What does Kirkwood hope audiences will take away from Nina?
“I want them to come out wrecked in a good way,” he said. “That’s how I always saw it, that was my drive. From now on when you hear Nina’s music, you’ll really listen to it.”
The director’s hopes for Nina
For her directorial debut, Mort does not want to take on the entire legacy of Nina Simone. She only wants to illustrate an important facet of it that everyone can relate to, which also shaped her artistry indelibly: her little-known love life.
“In an interview, a version of which we used, Nina said, ‘Sometimes people forget that I’m a woman, and I sing as many love songs as I do,’ and I think that’s a really important quote,” Mort explained. “Her civil rights stance comes from not only her uncompromising belief in civil rights, and her belief in strength and power for everyone, but I think it also comes […] from a need to be heard, and a need to be seen and the power of words, which she took very seriously, which you hear in all of her music.
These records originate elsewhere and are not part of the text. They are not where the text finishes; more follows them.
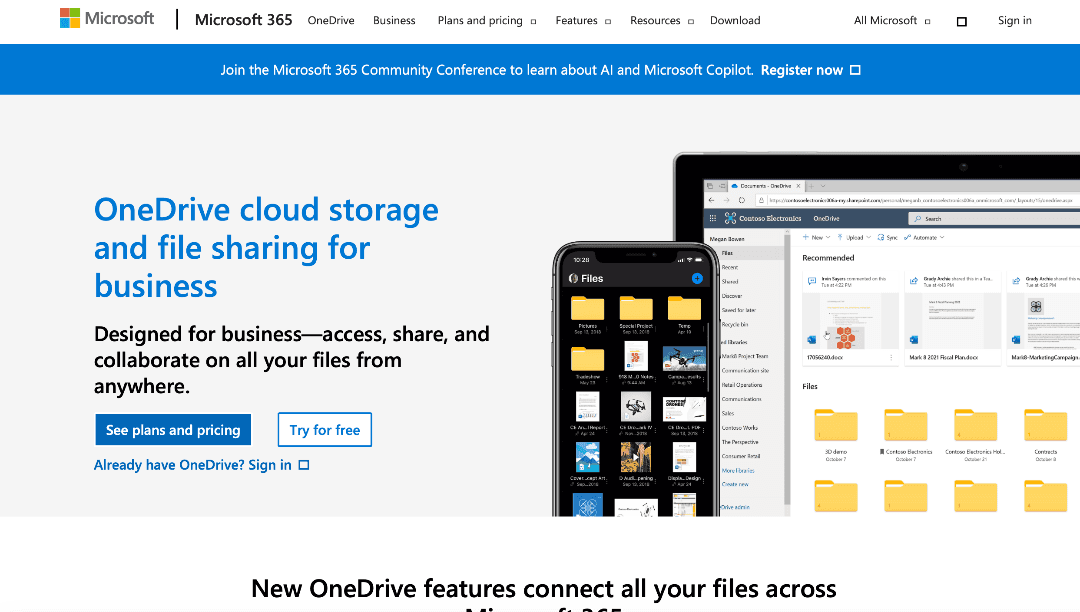Viewport: 1080px width, 612px height.
Task: Click the browser back arrow
Action: point(710,199)
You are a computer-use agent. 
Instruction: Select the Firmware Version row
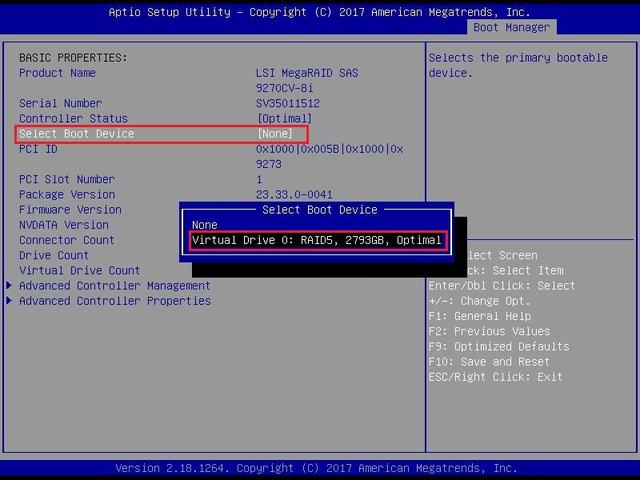[70, 210]
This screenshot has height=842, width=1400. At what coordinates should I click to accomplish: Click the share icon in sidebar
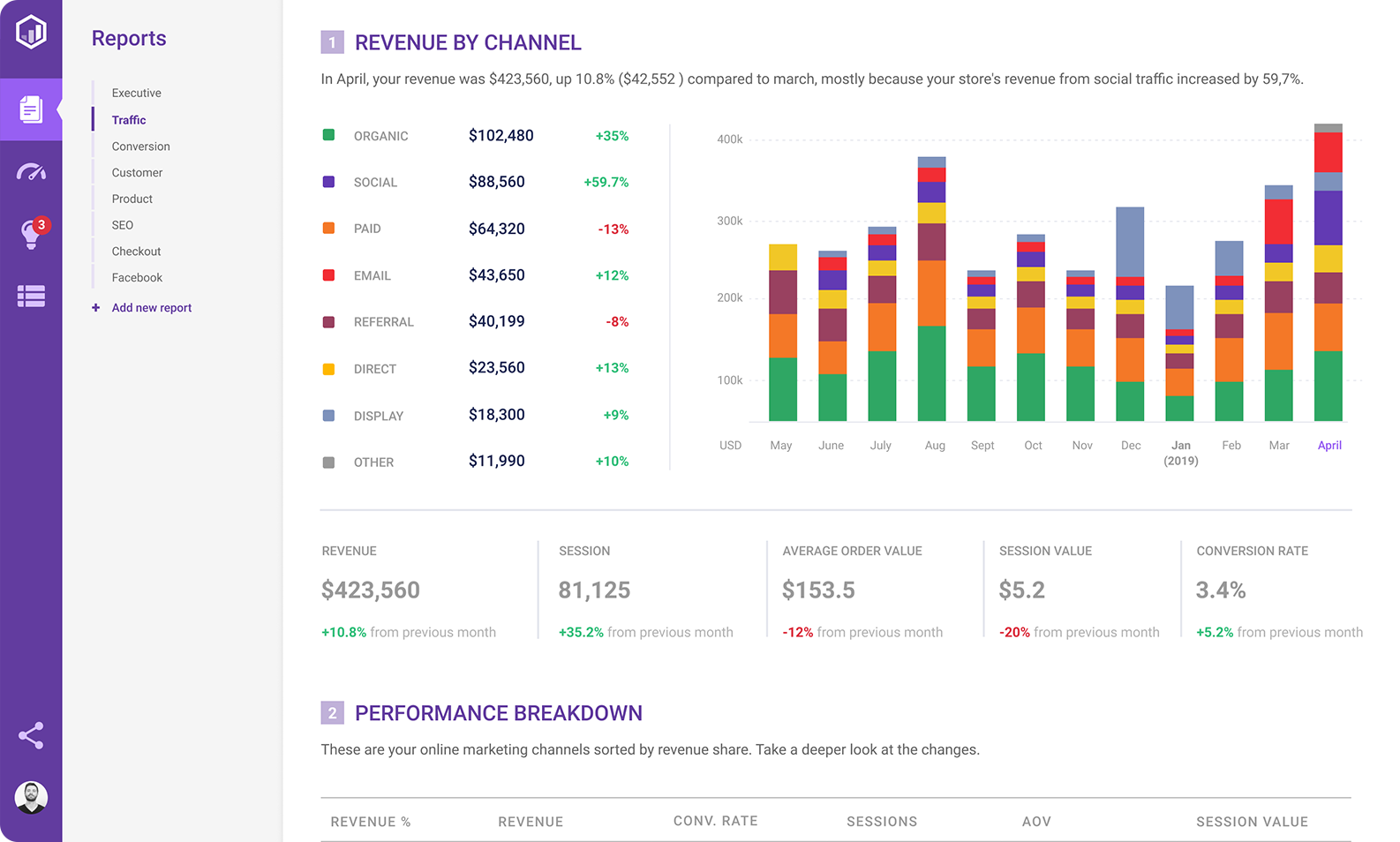point(31,736)

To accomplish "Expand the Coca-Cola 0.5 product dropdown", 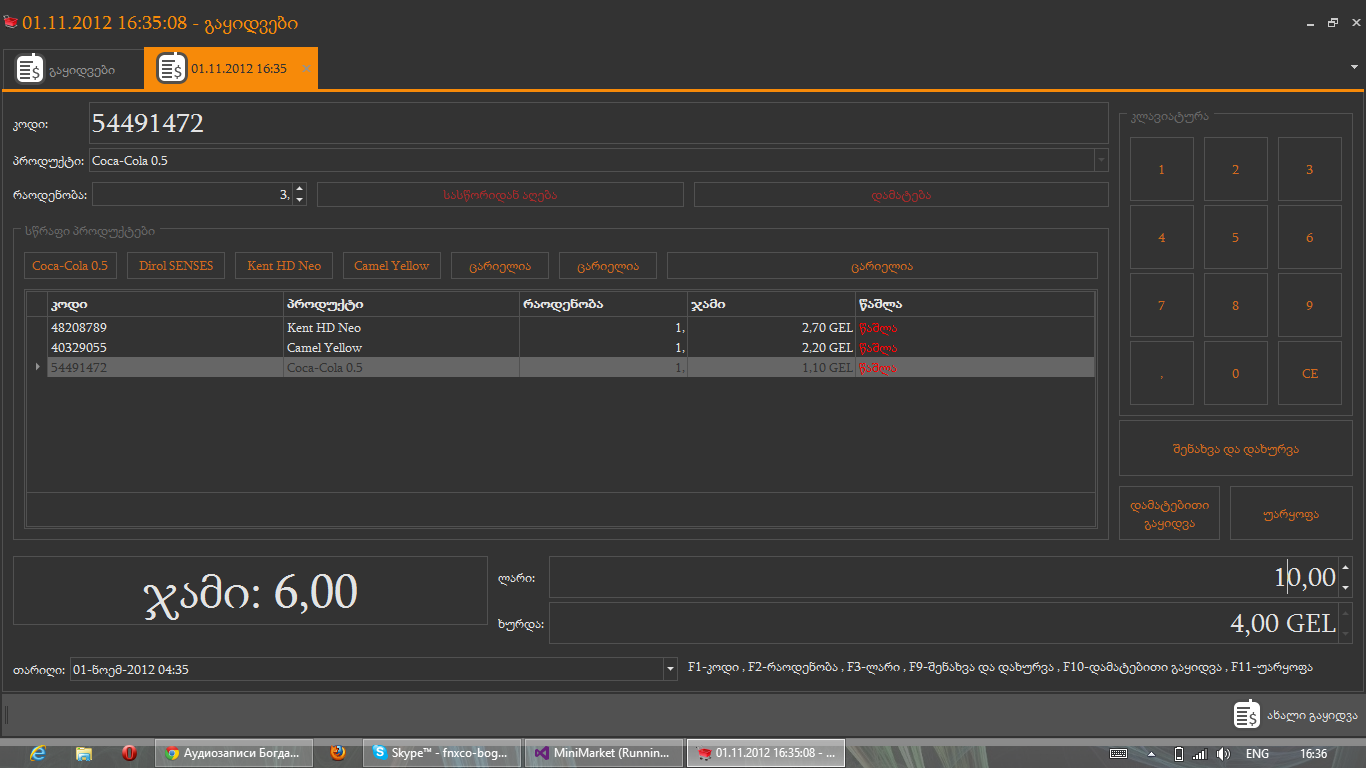I will click(x=1101, y=160).
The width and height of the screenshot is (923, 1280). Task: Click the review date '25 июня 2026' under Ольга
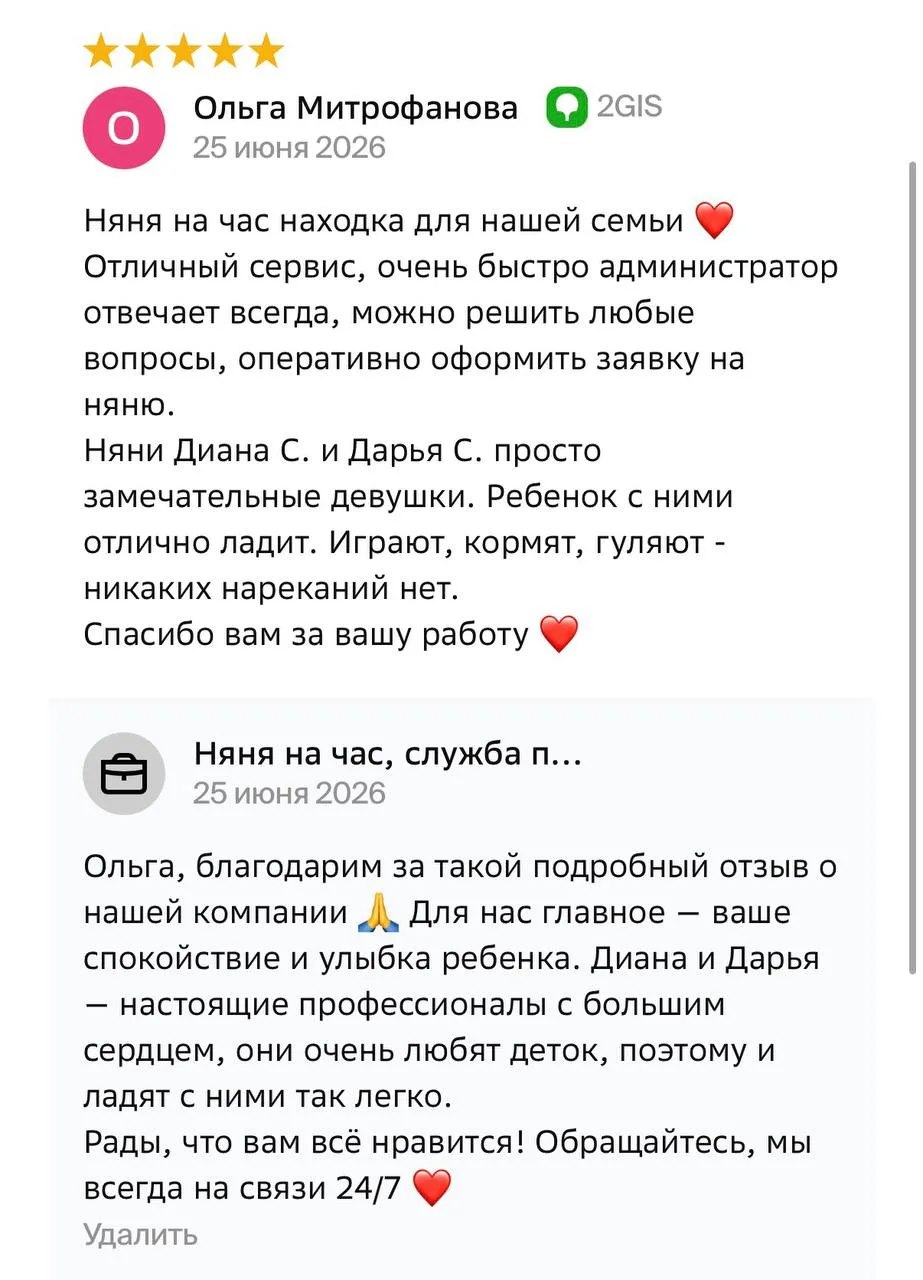[289, 148]
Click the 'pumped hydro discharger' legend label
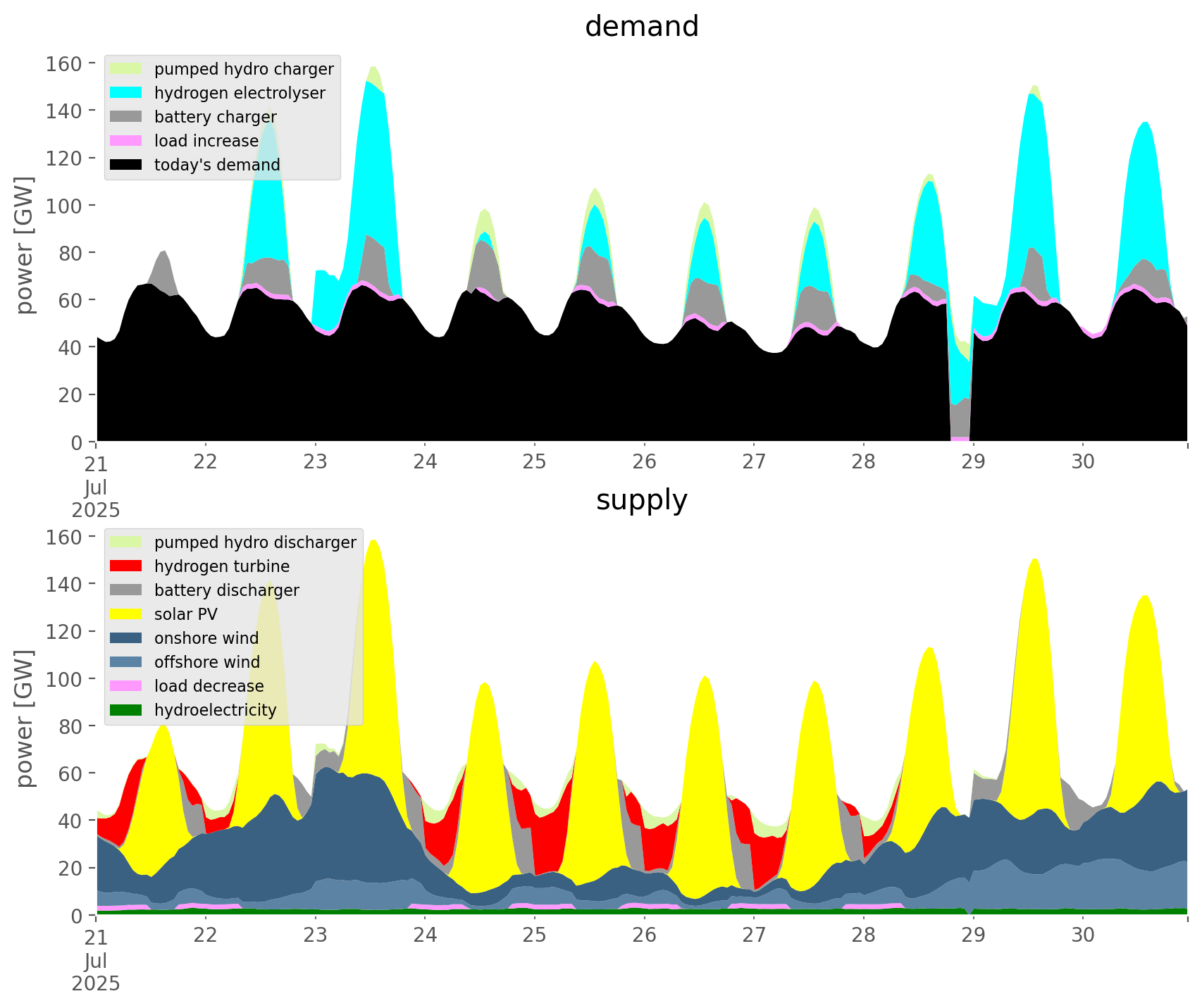1202x1008 pixels. (x=255, y=542)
And I think that’s a very interesting quality.”
Mort stresses that the movie does not reveal all the days, nights, laughter, tears and turmoil that brought Simone to the forefront of the music business and Civil Rights Movement. Instead, it serves as a window capturing moments that empowered her heart.
“I like a lot of things that [the film] says about being an artist, about being a woman, about that brilliance, about love,” Mort mused. “It’s clearly not a biopic as much as I think Nina Simone is amazing… I liked her life. I liked what she stood for. I liked that she’s uncompromising… I was taking on something else that I felt was universal to everybody. That doesn’t take anything away from who she is or who she was.
“I hope people see Nina,” Mort affirmed. “I hope they see her heart and her soul.”